Chapter Fourteen
Evan
I wake up to the sun slashing through Molly’s bedroom like it’s got something to prove, stripes of gold and white cutting across the walls, and Molly herself sprawled over my chest, one bare leg thrown across my hips like she’s staked a claim.
The clock on her nightstand says it’s too early, but I can’t remember the last time I woke up like this, feeling sore in a way that means something, Molly’s hair a red snarl on my chest, freckles scattered like a map leading nowhere good.
Her skin is warm where it touches mine, but her hand trapped beneath my ribs is cold, her fingers curled into a fist. She’s not dreaming, exactly — just floating somewhere safe.

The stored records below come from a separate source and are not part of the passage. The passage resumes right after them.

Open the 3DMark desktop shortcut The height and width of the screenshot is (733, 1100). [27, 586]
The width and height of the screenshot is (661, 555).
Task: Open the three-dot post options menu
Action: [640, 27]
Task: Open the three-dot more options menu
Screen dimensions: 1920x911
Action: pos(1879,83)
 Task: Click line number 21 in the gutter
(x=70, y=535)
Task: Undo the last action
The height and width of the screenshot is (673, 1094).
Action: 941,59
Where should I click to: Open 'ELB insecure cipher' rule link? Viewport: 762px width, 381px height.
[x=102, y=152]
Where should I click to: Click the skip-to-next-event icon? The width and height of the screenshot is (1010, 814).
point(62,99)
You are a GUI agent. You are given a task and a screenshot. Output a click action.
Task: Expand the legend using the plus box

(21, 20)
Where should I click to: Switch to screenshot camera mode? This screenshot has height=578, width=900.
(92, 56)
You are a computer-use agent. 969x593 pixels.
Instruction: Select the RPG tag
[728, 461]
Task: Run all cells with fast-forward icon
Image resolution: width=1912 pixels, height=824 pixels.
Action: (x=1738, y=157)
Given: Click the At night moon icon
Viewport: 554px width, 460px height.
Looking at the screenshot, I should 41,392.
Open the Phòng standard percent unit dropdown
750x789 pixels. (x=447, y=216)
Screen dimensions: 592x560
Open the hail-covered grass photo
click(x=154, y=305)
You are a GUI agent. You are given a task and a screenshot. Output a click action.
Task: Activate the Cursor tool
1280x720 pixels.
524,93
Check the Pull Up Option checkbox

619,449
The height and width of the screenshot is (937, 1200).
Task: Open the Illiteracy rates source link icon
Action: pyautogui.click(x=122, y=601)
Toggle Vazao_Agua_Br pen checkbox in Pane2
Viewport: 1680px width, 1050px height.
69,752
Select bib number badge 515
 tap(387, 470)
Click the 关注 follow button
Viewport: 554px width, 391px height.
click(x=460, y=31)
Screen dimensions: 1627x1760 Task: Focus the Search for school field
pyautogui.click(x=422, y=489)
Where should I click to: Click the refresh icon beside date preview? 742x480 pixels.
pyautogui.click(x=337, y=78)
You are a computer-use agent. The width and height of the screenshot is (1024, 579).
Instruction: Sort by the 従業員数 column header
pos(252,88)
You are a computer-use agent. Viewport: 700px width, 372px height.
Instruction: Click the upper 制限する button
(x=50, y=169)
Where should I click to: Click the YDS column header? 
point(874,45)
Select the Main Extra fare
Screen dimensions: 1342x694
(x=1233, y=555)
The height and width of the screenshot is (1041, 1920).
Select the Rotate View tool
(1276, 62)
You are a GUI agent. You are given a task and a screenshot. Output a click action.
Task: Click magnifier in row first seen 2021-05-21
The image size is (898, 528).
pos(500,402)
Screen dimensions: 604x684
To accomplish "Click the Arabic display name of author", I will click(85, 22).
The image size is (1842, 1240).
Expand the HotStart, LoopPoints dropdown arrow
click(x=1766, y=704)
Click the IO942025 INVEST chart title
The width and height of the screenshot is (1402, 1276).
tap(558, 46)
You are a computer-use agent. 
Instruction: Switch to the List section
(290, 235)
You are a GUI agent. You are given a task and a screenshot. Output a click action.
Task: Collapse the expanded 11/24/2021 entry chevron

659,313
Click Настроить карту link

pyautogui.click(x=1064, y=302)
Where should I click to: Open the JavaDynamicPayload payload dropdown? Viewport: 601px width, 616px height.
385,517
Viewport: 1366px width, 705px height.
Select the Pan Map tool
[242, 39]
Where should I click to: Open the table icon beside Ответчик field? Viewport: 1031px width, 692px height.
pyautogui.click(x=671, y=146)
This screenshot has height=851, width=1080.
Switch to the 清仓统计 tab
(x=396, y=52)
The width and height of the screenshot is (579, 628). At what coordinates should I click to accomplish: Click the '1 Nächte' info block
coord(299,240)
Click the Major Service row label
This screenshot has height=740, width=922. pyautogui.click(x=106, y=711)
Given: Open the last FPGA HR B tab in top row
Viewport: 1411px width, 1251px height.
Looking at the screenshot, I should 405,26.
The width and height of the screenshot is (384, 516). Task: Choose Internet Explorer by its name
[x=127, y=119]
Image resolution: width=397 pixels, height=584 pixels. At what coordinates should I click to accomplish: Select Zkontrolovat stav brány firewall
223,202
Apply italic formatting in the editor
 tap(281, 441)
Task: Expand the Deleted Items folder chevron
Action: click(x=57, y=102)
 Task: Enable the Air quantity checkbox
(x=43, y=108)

For a moment, I let myself believe I belong here.
Then my phone buzzes.
Once.
Twice.
I freeze because nothing good ever calls you back to reality gently.
I slip my arm from beneath Molly’s body with surgical precision, slow enough that she squirms but doesn’t wake.
She just burrows deeper into the pillow and lets out a sound halfway between a growl and a sigh — a sound you’d never know she could make unless you’d slept beside her, unless you’d seen how soft her armor goes when she thinks no one’s watching.
I grab my phone in my fist like it’s a live grenade and slip out of the bedroom. I stand in the living room and tap open the message. The harsh white of the screen makes my eyes sting.
It’s a photo, the kind you can’t unsee: June.
My sister. Tied to a chair, hands lashed behind her spine with what looks like ripped phone cord.
A rag forced between her lips, eyes swollen nearly shut.
Her left hand is curled the way it always is when she's trying not to cry — thumb tucked inside her fist, the way she's done it since she was small.
Bruises ring her wrists and jaw, ugly and familiar in a way that makes me want to throw the phone through the window.
The message under it: Hurry up.
I stare at the message until my jaw aches from clenching. For a minute, I forget I’m standing in Molly’s apartment — forget there’s anyone but me and the phone and the cold, hollow space where my insides used to be.
How much longer does she have? How long before Midnight and his men tire of the waiting, of the leverage game, and decide to see what other parts of June break?
I think about her as a kid, about the way she’d throw arms around my neck and shriek when I tossed her into the lake, about the scar on her knee from when I dared her to climb the steel fence behind our first apartment.
I lower my phone and stare at my reflection in the dark glass of Molly’s balcony door. I look like a man who deserves to rot.
I want to go back into the bedroom, crawl under the sheets and press myself against Molly’s back, lose myself in the slow, messy tangle of her.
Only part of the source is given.